Engineering chitosan-silk fibroin laminates for use as strong, tough, and biodegradable alternatives to plastic packaging

Abstract

Plastics are strong, resilient, and lightweight materials that have become essential to modern life. However, the mass production of plastic has also generated 6.3 billion metric tons of plastic waste, with devastating effects on wildlife, natural ecosystems, and even human health. Thus a need exists for biodegradable plastic substitutes that perform like conventional plastics. This study fabricates, characterizes, and optimizes chitosan-silk fibroin laminate films (termed “Shrilk”) for use as biodegradable alternatives to plastic packaging, which makes up 40% of all plastic waste. Shrilk—a portmanteau of the two words, “shrimp” (because chitosan is often isolated from shrimp shells) and “silk” (from silk fibroin)—demonstrated optical clarity and tensile properties comparable to common plastic packaging materials. The laminate structure resulted in higher tensile strength than both pure and blended films. Raman spectroscopy indicated a region of chitosan-silk fibroin overlap at the interface, suggesting that the laminar arrangement enables chitosan and silk fibroin to interact in an organized form of mechanical entanglement. Shrilk films were confirmed to be biodegradable, losing 84% of their total mass after four weeks in simulated landfill conditions. Casein, collagen, and keratin were investigated as potential substitutes for silk fibroin, but were unable to reproduce the adhesion, flexibility, and strength found in Shrilk films.
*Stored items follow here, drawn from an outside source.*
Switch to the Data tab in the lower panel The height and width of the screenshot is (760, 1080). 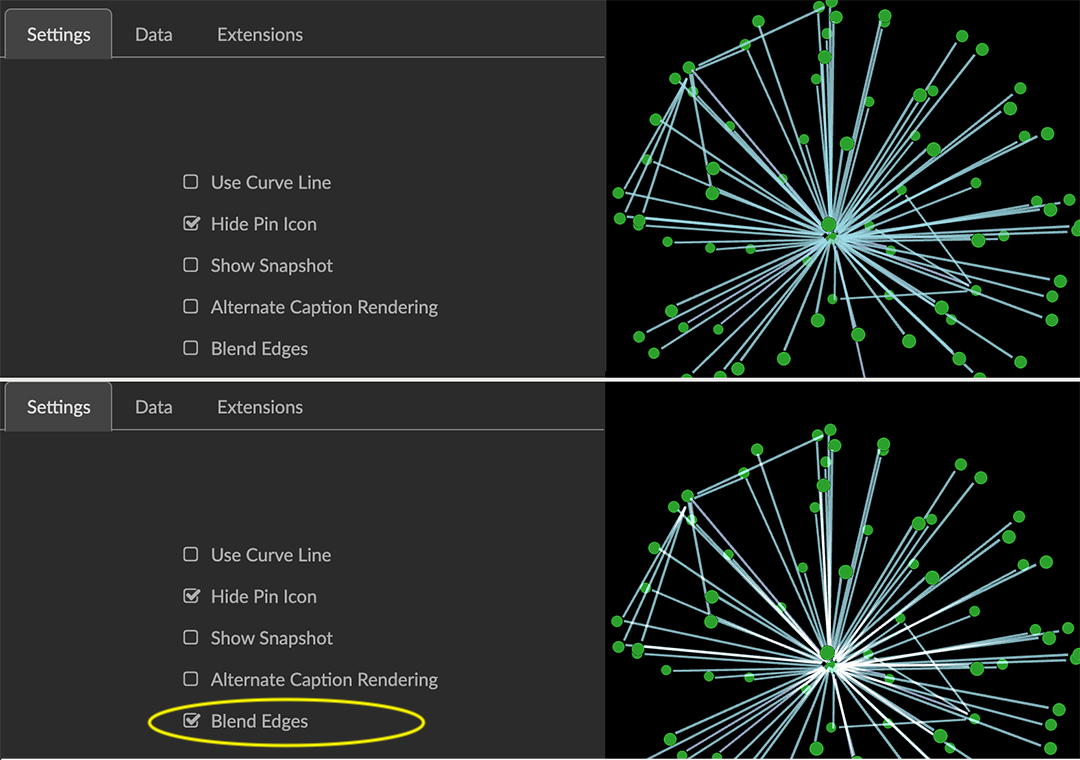[153, 408]
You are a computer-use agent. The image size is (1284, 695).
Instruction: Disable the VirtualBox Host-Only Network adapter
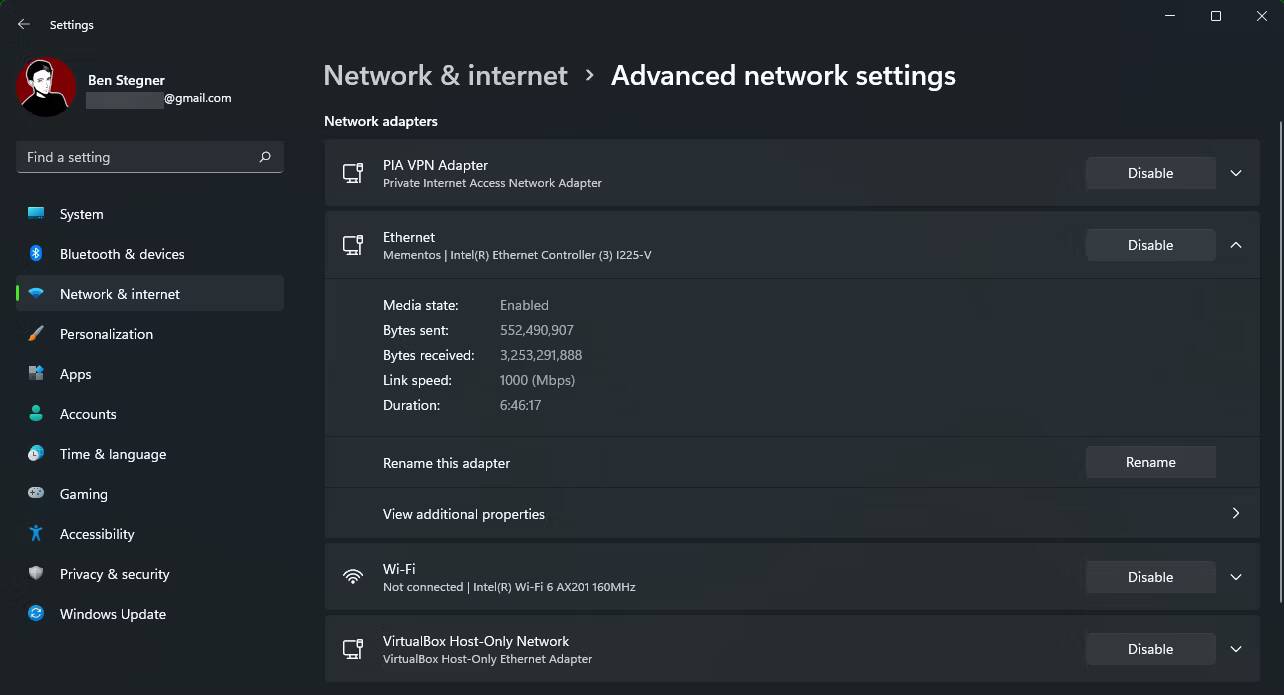pos(1149,649)
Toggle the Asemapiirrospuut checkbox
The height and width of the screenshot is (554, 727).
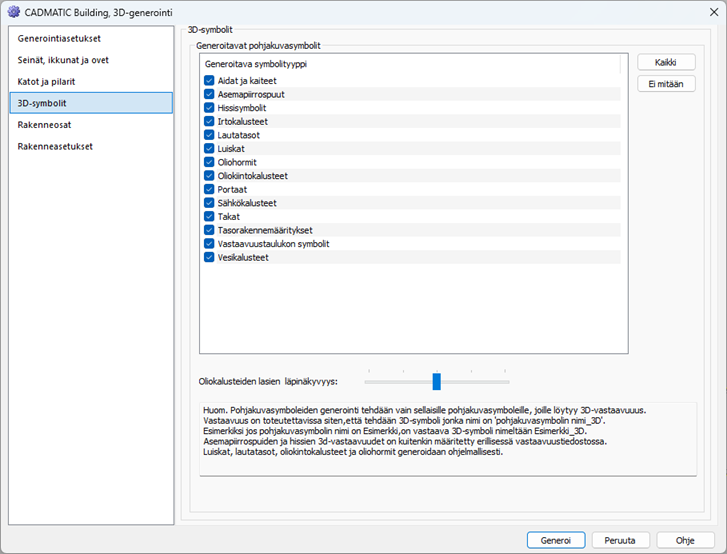pyautogui.click(x=209, y=94)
The molecular weight of chitosan, thickness of films, number of laminate layers, and amount of glycerol were varied in order to alter Shrilk’s mechanical properties, but generally had little effect. However, covering Shrilk films with a hydrophobic coating effectively prevented Shrilk from completely losing its mechanical properties when wet, and even suggested that a moderate amount of water could act as a plasticizer to increase the films’ toughness and elongation at break. Overall, this work presents a strong foundation for future research into chitosan-protein laminates as a potential solution to plastic pollution.